Second of all, you can set
CYCLES_OPENCL_DEBUG
enironment variable to enable some extra OpenCL debugging things which includes dump of exact source being compiled. Same think you can access by setting Debug Value to 256 and enable Debug in OpenCL section of Debug panel within Render buttons.Third of all, i've committed tweaks to code which makes it so --debug-cycles and --debug-libmv are included into --debug-all. I've committed change which prints which kernel is currently being compiled.
Forth of all, i've tested OpenCL kernel on NVidia cards here and they're happily compiled the code. Additionally, after adding some code which can not be compiled i've got proper error message printed to the console.
And finally, i can see you've got two OpenCL devices. Are you sure you're using same device in test application? Could be so CPU backend reports error properly, and GPU backend does not.
At first it seemed to be a kind of debug magic.
snodbg.txt - without "--debug"
sdbg.txt - with "--debug"
But then
sdbgmem.txt - finally "--debug-memory" solo
"fully guarded memory allocator." - solved my problem (as for now, and if no more hidden surprise errors exists)
You may add "--debug-memory" to possible solution for cases like this - when no compiler errors produced.
Yes, I tried both devices.
I steal amazing err_code function from here https://github.com/HandsOnOpenCL/Exercises-Solutions/blob/master/Exercises/C_common/err_code.h
And with magic power of it now I'm able to print error code right into stderr. Below is what I got:
Saving file to '/tmp/failed_program.cl' is my own invention - nothing with it, successful compiled using pyopencl with flags provided.
That is REALLY weird that any of the debug flags makes difference here. Especially the --debug-memory. Does it mean we've got some major memory issues (writing to outsides of the arrays)?
In any case, that's a good point that it's handy to dump error code to the console as well. We have
clewErrorString()
for that tho.Since i can not replicate this issue, do you mind updating your code to use
clewErrorString()
and provide a patch? :)P.S. Build options issue we'll also need to look into, but those i'll need to have a closer look. Maybe it's just a known double-space issue or so :S
What done:
You may remove saving stuff or change it to be working on non-having "/tmp/" platforms.
base_kernel.cl.xz - I also attached program source - it's very large (about 2.9 MB) and full of duplicates. For example - are we really need 6 copies of
and other functions?
It is very possible that I was wrong about it - just now I've got successful render without this option and unsuccessful with.
I've committed chaneg which prints human-readable description of error code when compilation fails.
Those copies are a result if inline-ing header files since OpenCL had difficulties using
#include
statements. We don't do any real pre-processing when expanding #include statements and leaving this to the compiler, which then expands#ifdef
blocks and strips unneeded parts of the code.All this is quite harmless actually.
This is getting really weird.

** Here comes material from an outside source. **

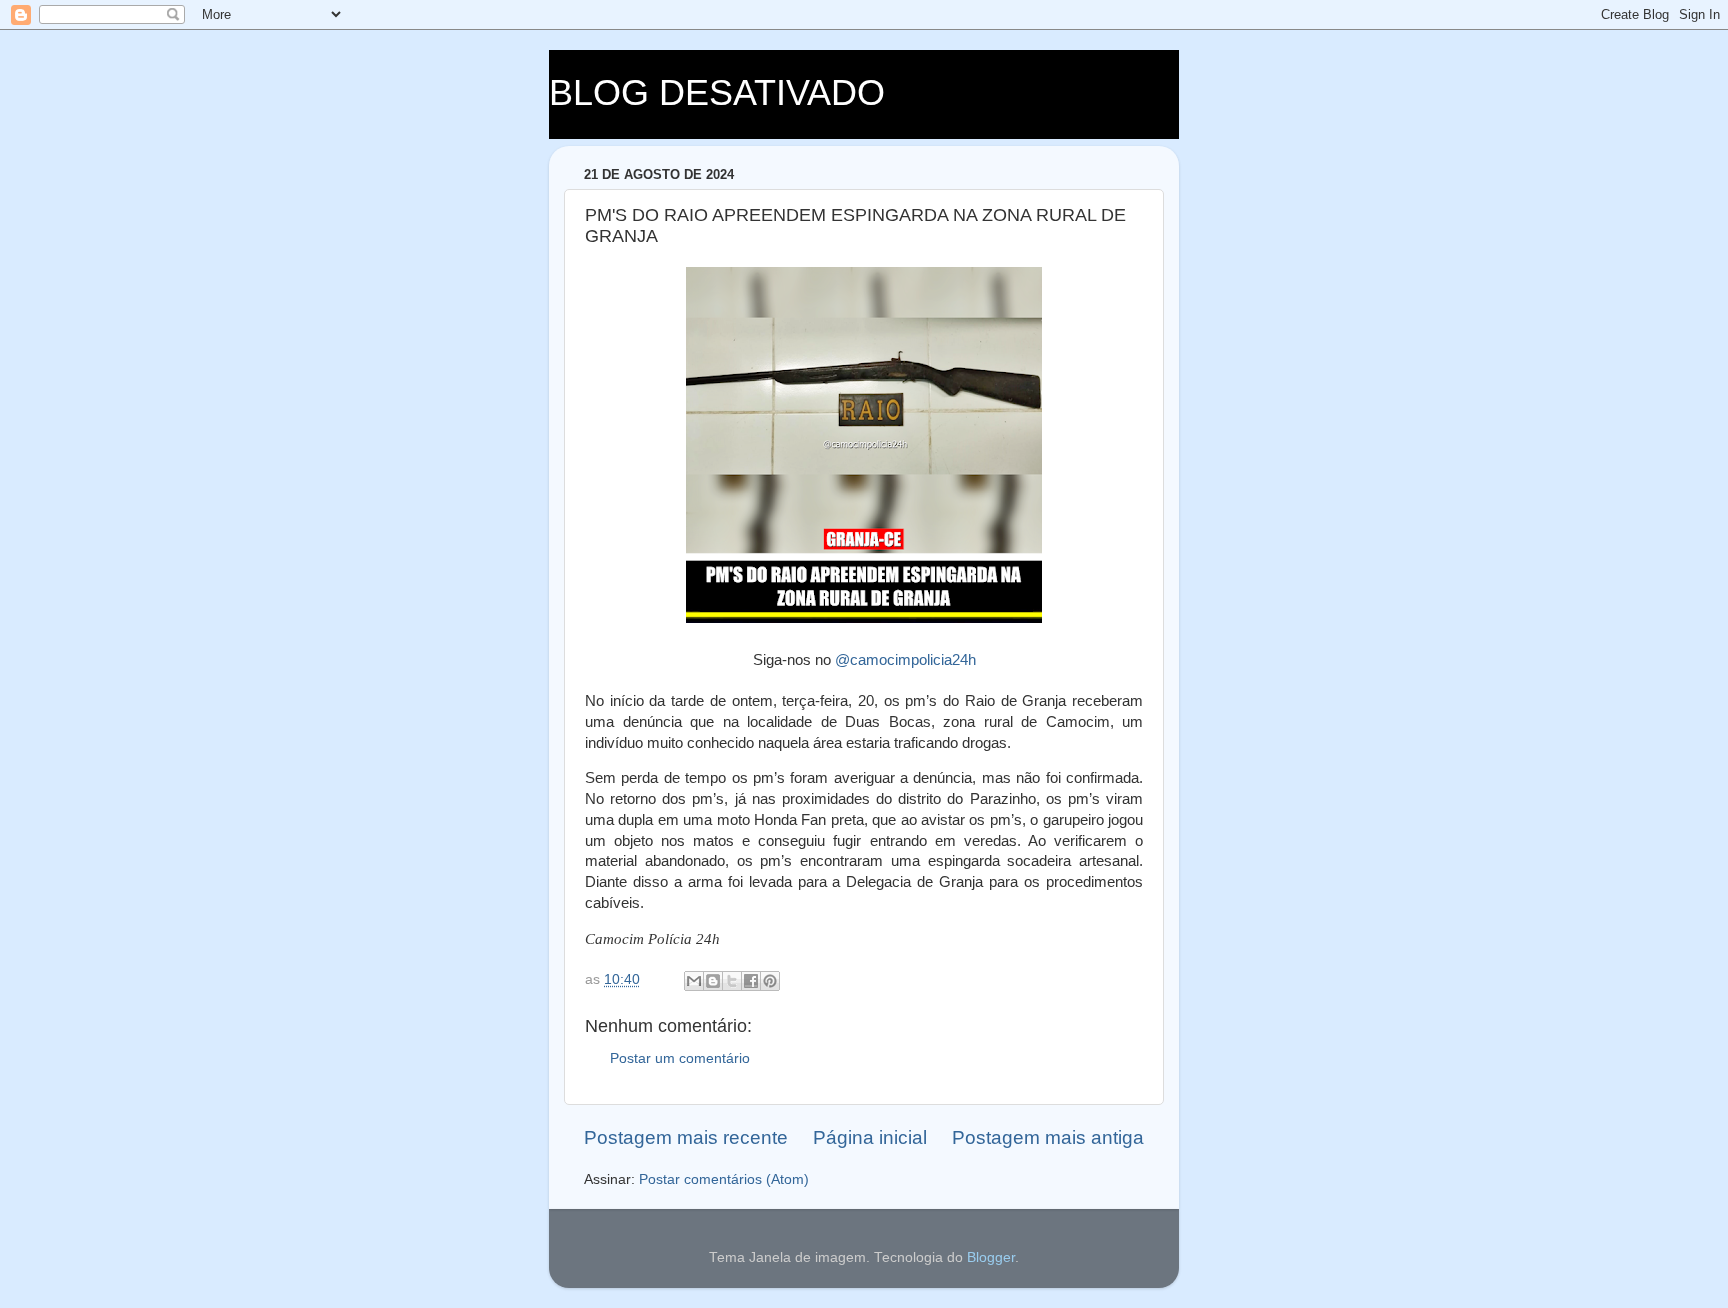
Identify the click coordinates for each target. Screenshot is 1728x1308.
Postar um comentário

For me compilation always successful. Are the latest builds from builder.blender.org still flackey for you?
Changed status from 'Open' to: 'Archived'
Ok, so few things.
First of all, didn't see reply in more that 5 days. So due to policy of the tracker archiving this task since it lacks feedback from the reporter.
Second of all, the original issue with lack of extra error print in OpenCL has been already fixed in git.
Third of all, if there are some other issues here to be handled please make a separate report. Will make this much easier to keep track on.